Sunday, August 16, 2009

Fall is in the air


Mushrooms found on a trail a couple of years ago on French Creek in the Snowy Range
Preparations continue for leaving on sabbatical. Last week, I tackled the office, tossing away about a half of dumpster of dusty old files, papers, and things that left me wondering, "Why did I want to save this?" Some of it was left by the previous occupants of my office. The place is so neat and tidy, I can almost envision working there again. I've started in on getting the house similarly straightened up so that Father Tom will have some space for his things and will be able to make himself at home while I am out of Laramie. With each load to the trash, I am thinking about what a great object lesson this is, taking my hint from Jesus' admonition to his disciples when he sent them out telling them to "take nothing for their journey, except a staff; no bread, no bag, no money in their belts; but to wear sandals and not to put on two tunics." (Mark 6:10) Traveling light is my hope for my sabbatical travels and learning to sit more lightly about possessions in general in my dream for the future.
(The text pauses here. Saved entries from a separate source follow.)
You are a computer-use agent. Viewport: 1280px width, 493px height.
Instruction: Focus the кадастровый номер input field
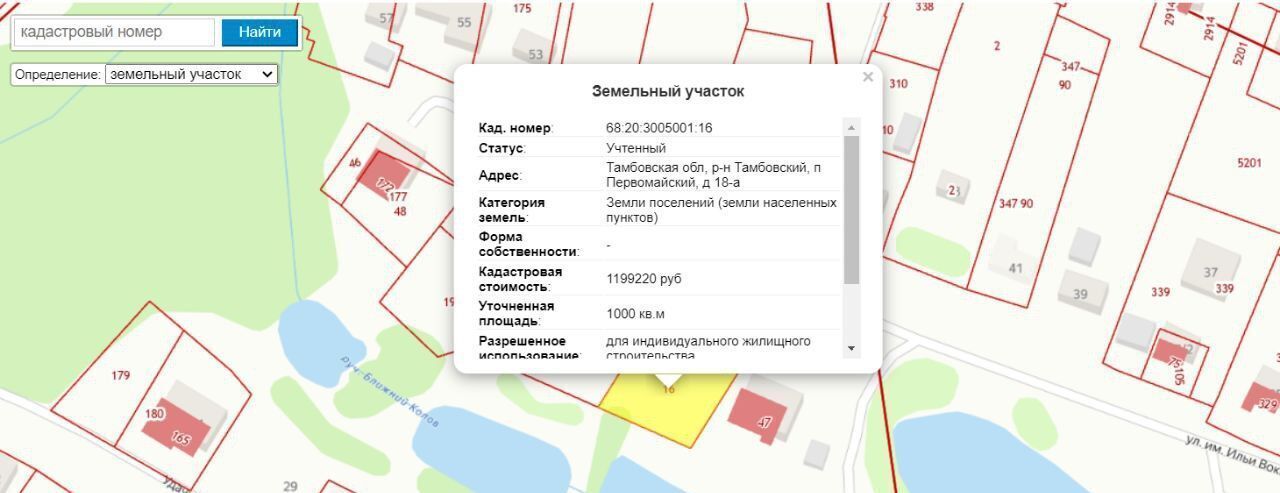(x=113, y=32)
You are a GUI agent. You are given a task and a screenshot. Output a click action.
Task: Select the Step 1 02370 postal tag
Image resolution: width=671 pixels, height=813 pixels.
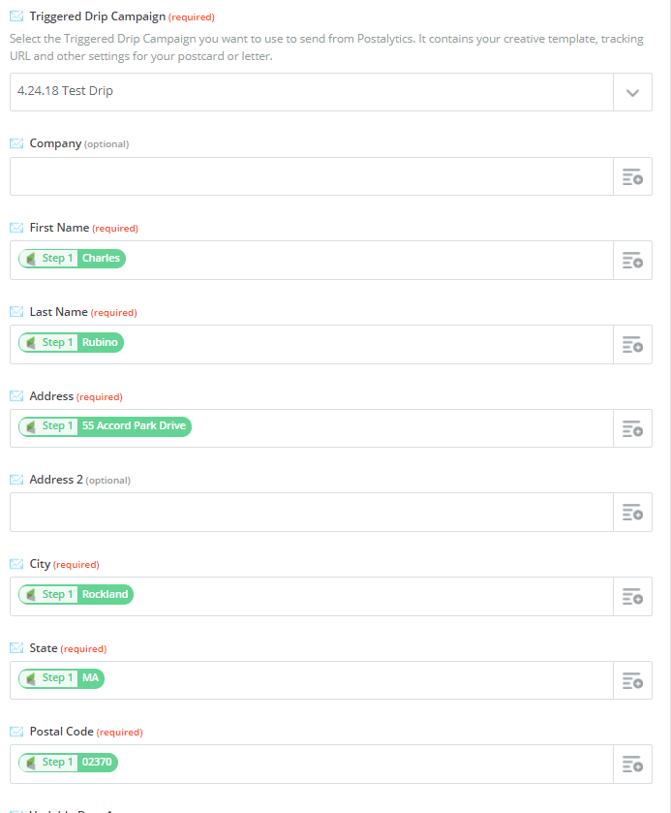68,762
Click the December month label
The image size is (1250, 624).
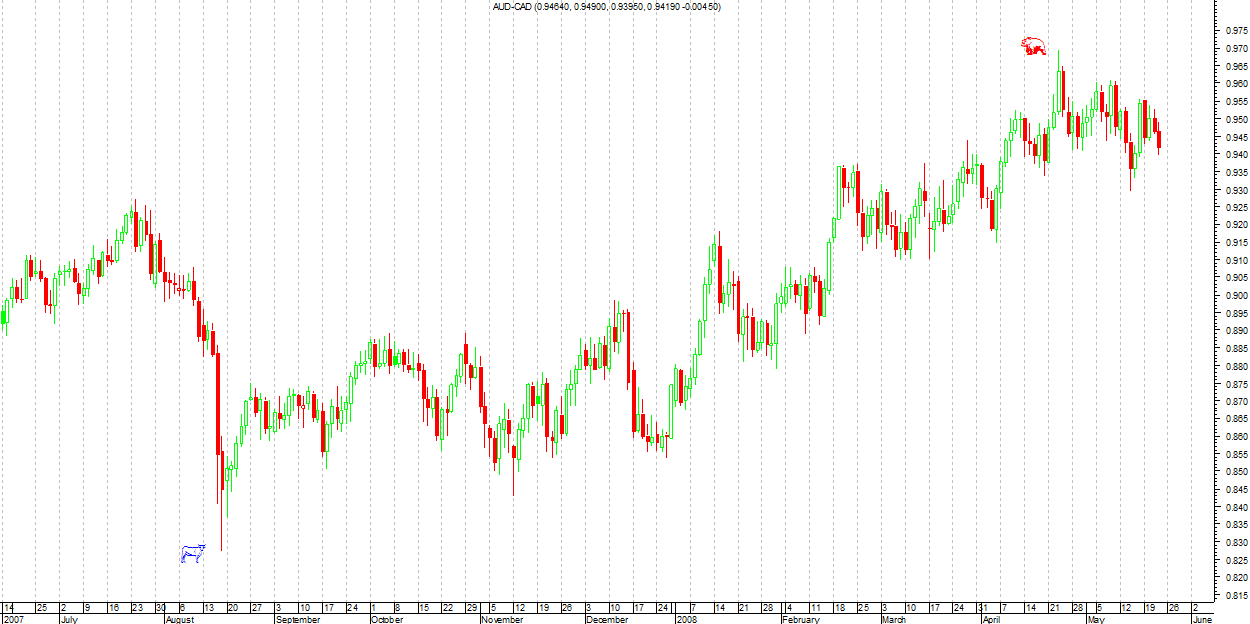[607, 619]
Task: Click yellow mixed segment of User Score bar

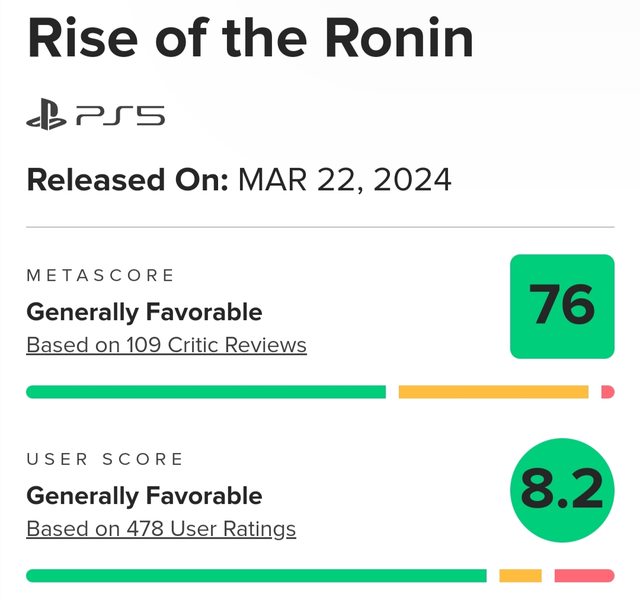Action: (x=520, y=576)
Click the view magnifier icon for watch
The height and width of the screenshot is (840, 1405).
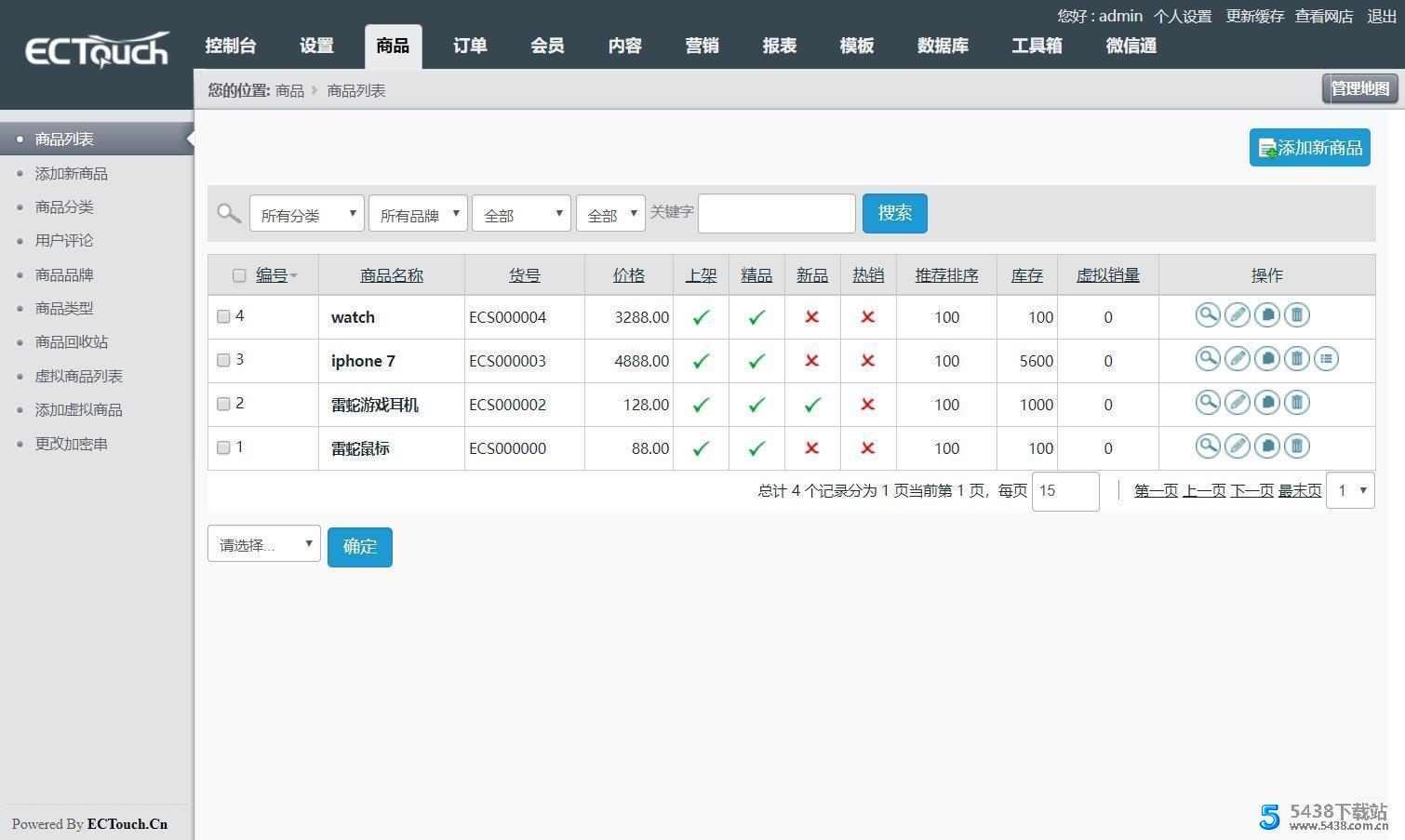(x=1207, y=315)
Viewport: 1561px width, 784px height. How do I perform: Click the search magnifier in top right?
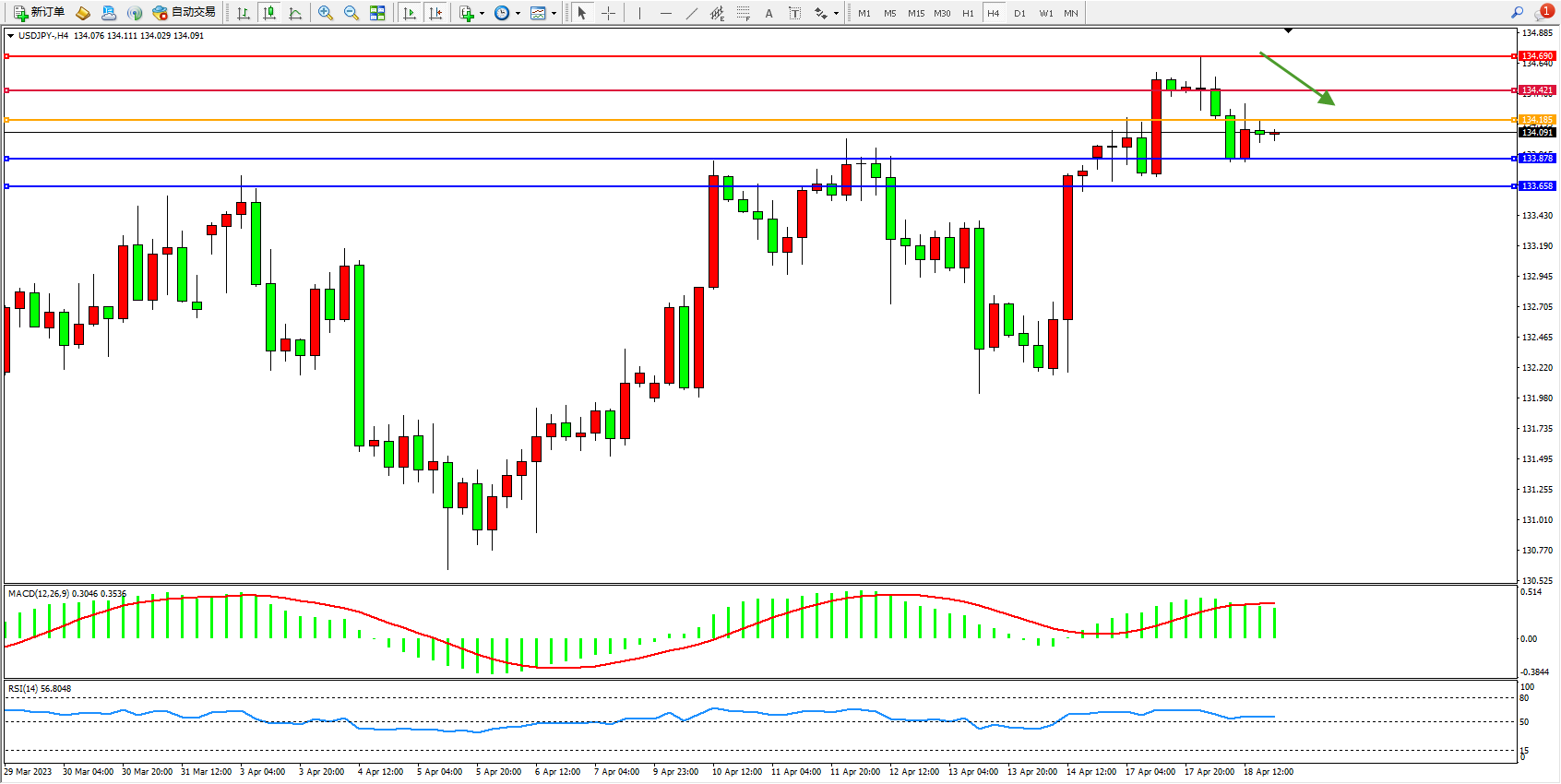click(x=1517, y=13)
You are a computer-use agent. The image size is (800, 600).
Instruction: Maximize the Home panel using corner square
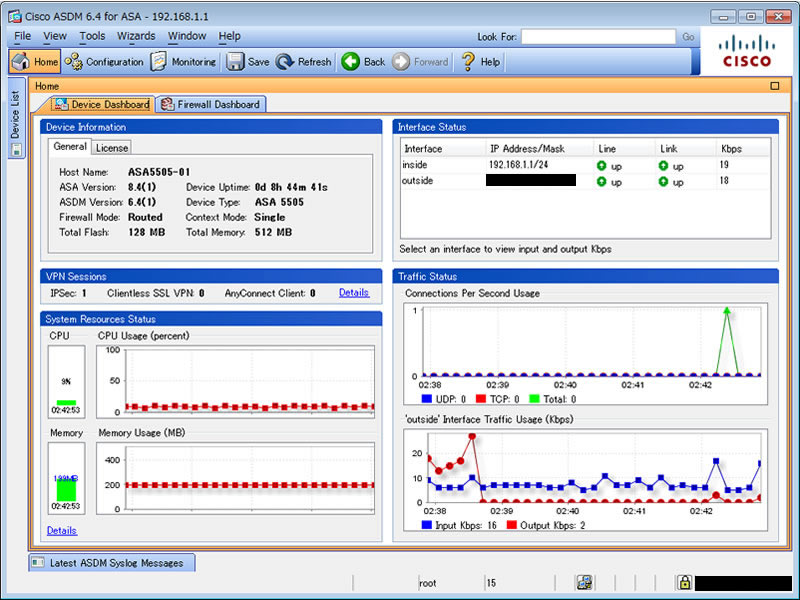click(774, 86)
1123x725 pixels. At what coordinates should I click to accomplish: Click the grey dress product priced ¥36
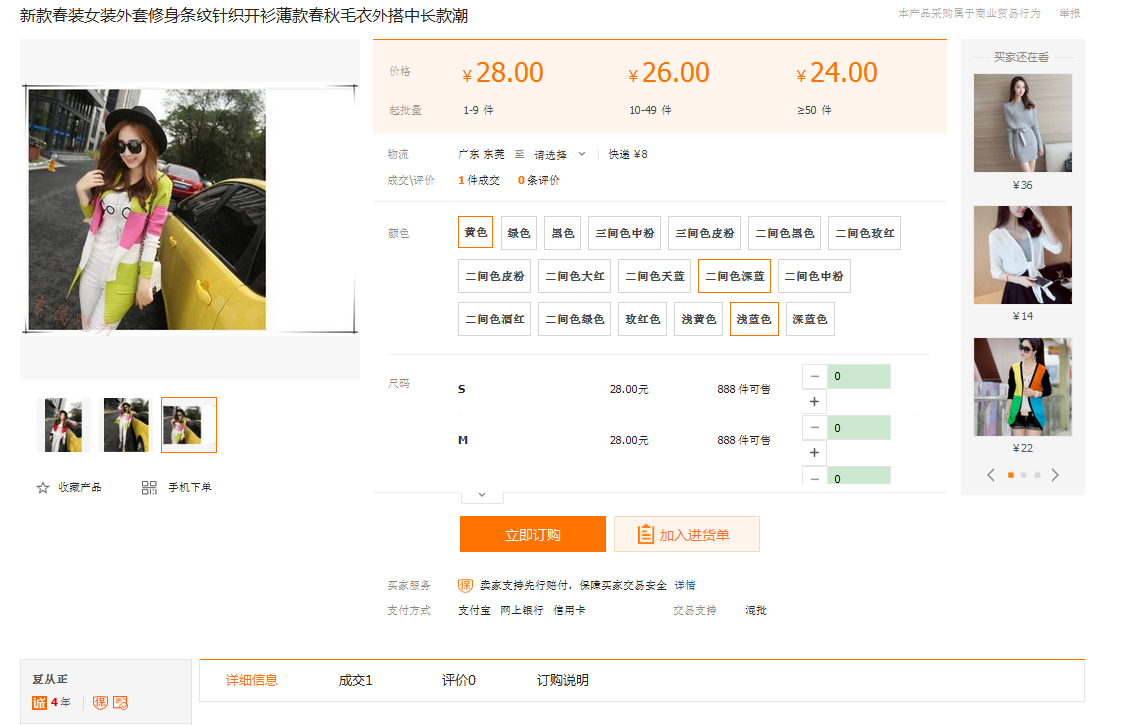[1022, 123]
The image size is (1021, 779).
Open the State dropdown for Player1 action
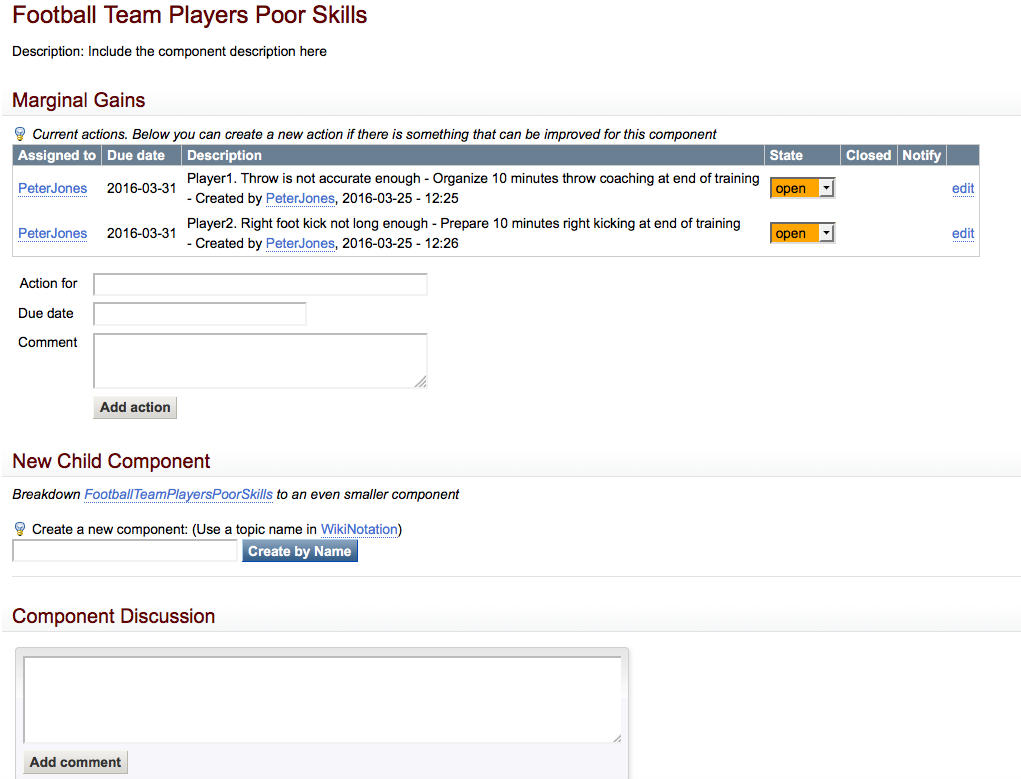coord(801,188)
The nearly completed itinerary for the travel portion of my time away arrived by e-mail yesterday. It will take me to more places than I'd originally anticipated and to an extra cooking school. Spain, France (the unexpected place), Italy and Greece! I am feeling a good bit of tension, excitement at the prospects and anxious with the "stuff" that needs to be done before feeling like I am leaving well.
In the last two days I drove about 500 miles round trip for the last of the Episcopal Search and Transition Committee meetings I will attend for a while. It is a great pleasure working with the diverse and talented folks on both committees. Our work, while often confidential in nature, is marked with respect for varied opinions, delight with others' gifts and ideas. We try to keep a focus that God already has called our next bishop and our task is to discern who that individual is as we work through the process. Driving across Wyoming at this time of year--the nip of fall is definitely in the air; it frosted in some parts of town last night; and the hay fields are mowed and bailed. The corn is a few weeks away from harvest. It is another sign for me of God's abundant provision this year as we've had good rains and good hay. Some creeks are still running which are normally dry by now.
Today as I preached yet again on Jesus as the bread of life, I fondly recalled the first communion of a four year old in my first parish. His folks didn't think he was ready or understanding of what it all meant; but after visiting with him, I thought he was plenty ready. When I extended the invitation, "These are the gifts of God for the people of God," he bolted out of the pew, ran to the altar rail and extended his hands with the urgency and desperation that indicated he must eat this bit of bread as if his life depended on it. And it does. "Thank you, Jesus," he very audibly whispered to my delight of me and his amazed parents.
Just a bit of bread, just a sip of wine. It makes all the difference in making us one, making us alive, fully alive to the possiblities God holds out for our delight. Thanks be to God for these many ways of tasting and seeing that the Lord is good.